EXTRAIT DU TEXTE:
● ● ● ● ● ● ●

Les Monstres
Voici l’un des meilleurs films de la Sélection Cannoise 2014 et une fois n’est pas coutume, il est russe.
Contrairement aux nombreux pensums interminables auxquels la Russie et, avant elle, l’Union soviétique nous avaient habitués, Leviathan, quatrième réalisation du très prometteur Andrey Zvyagintsev, jeune quinquagénaire précédemment auteur de films comme "Le retour", Lion d’Or à Venise en 2003, "Le bannissement" ou l’excellent "Elena", prix du jury Selection Un Certain Regard 2011 à Cannes, contient tout ce qui caractérise le grand cinéma, à savoir :
Un scénario solide, des acteurs remarquables, un humour caustique, un propos ambitieux et le tout servi par une réalisation somptueuse avec cadrages magnifiques et plans séquences d’une extraordinaire fluidité.
A la fois universel et tellement russe, Leviathan, dont le titre fait bien évidemment référence au monstre biblique qui symbolise le chaos initial, la bête de l’Apocalypse, mais également au célèbre ouvrage éponyme du philosophe Thomas Hobbes dans lequel la métaphore du monstre désigne l’Etat, est une oeuvre riche à tous points de vue.
L’histoire apparente est celle d’un garagiste révolté, Kolia (A.Serebryakov) qui, avec sa jeune femme, Lylia (E.Lyadova) et son fils, Romka, habitent une petite ville au bord de la mer de Barents, près de Mourmansk, au nord de la Russie, et qui se voient dépossédés de leurs biens sur fond de spéculation immobilière orchestrée par le maire de la ville, Vadim (Roman Maydanov, hilarant) archétype comique de corruption administrative et politique, qui souhaite s’approprier le terrain, la maison et le garage de Kolia.
Mais celui-ci ne se laisse pas faire et avec le concours d’un ami avocat, Dimitri (V.Vdovitchenkov), il va mener le combat désespéré d’un homme libre (le pot de terre) contre l’Etat Monstre et ses représentants (le pot de fer).

● ● ● ● ● ● ●

PETIT PROBLÈME A: Extrayez de la critique du film Leviathan le passage qui commence aux mots « Les Monstres » et s'arrête après « d’une extraordinaire fluidité. ».
La liste n'a aucun rapport avec le texte.

● ● ● ● ● ● ●

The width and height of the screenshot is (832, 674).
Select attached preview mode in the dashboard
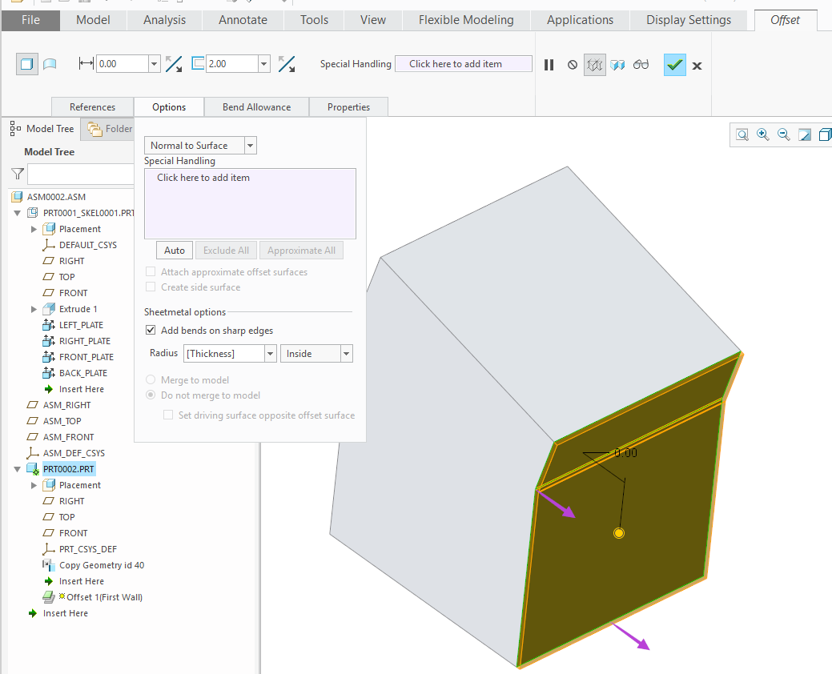[617, 64]

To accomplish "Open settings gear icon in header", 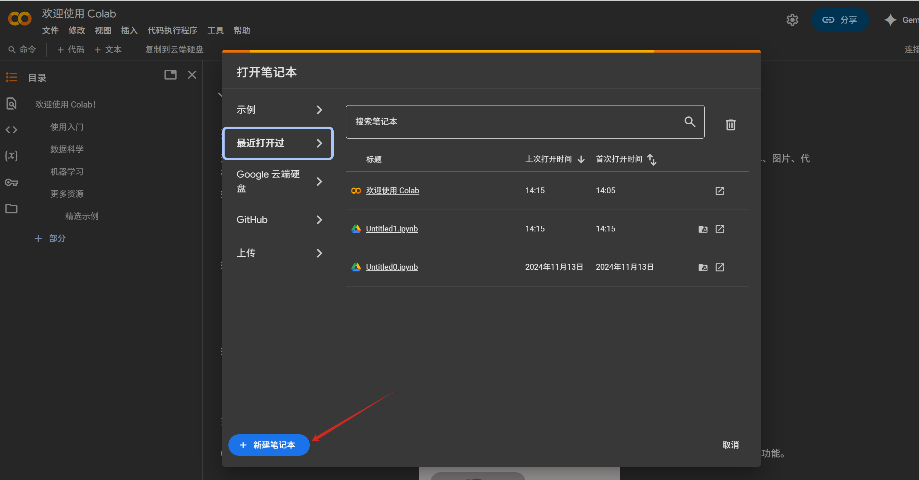I will [792, 20].
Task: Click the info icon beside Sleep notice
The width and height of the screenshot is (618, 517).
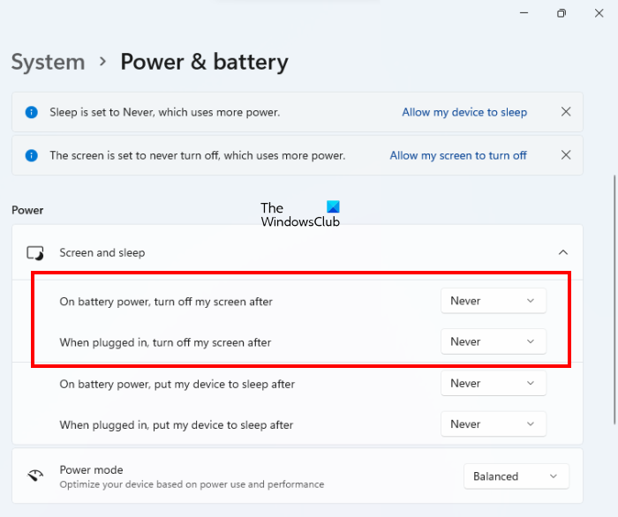Action: click(x=32, y=112)
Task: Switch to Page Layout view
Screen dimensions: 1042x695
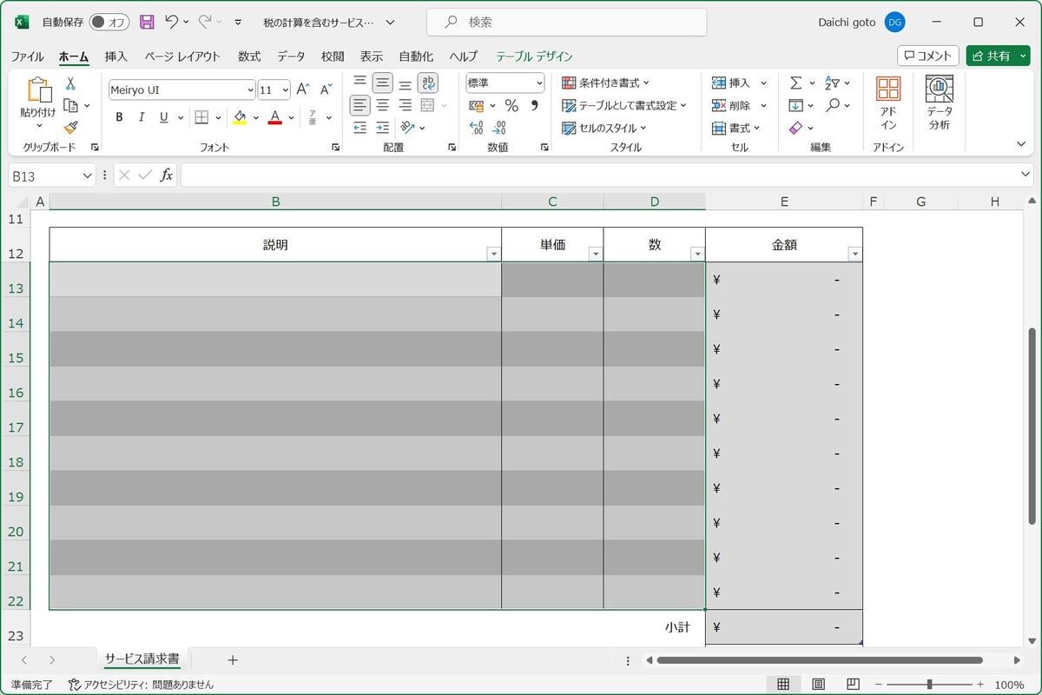Action: [x=818, y=685]
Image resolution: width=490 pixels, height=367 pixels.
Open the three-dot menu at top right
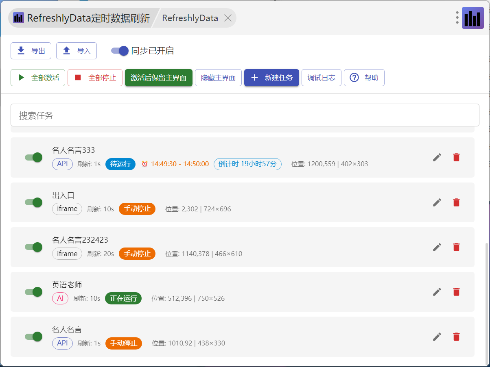(457, 17)
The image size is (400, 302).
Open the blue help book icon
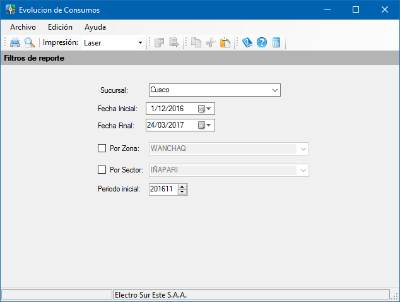[247, 42]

● ● ● ● ● ● ●

PETIT PROBLÈME B: Affichez chaque ligne de la liste qui contient le mot « Task ».

RÉPONSE COMPLÈTE A:
Les Monstres
Voici l’un des meilleurs films de la Sélection Cannoise 2014 et une fois n’est pas coutume, il est russe.
Contrairement aux nombreux pensums interminables auxquels la Russie et, avant elle, l’Union soviétique nous avaient habitués, Leviathan, quatrième réalisation du très prometteur Andrey Zvyagintsev, jeune quinquagénaire précédemment auteur de films comme "Le retour", Lion d’Or à Venise en 2003, "Le bannissement" ou l’excellent "Elena", prix du jury Selection Un Certain Regard 2011 à Cannes, contient tout ce qui caractérise le grand cinéma, à savoir :
Un scénario solide, des acteurs remarquables, un humour caustique, un propos ambitieux et le tout servi par une réalisation somptueuse avec cadrages magnifiques et plans séquences d’une extraordinaire fluidité.

RÉPONSE COMPLÈTE B:
Task: Click the info icon beside Sleep notice
Task: Switch to Page Layout view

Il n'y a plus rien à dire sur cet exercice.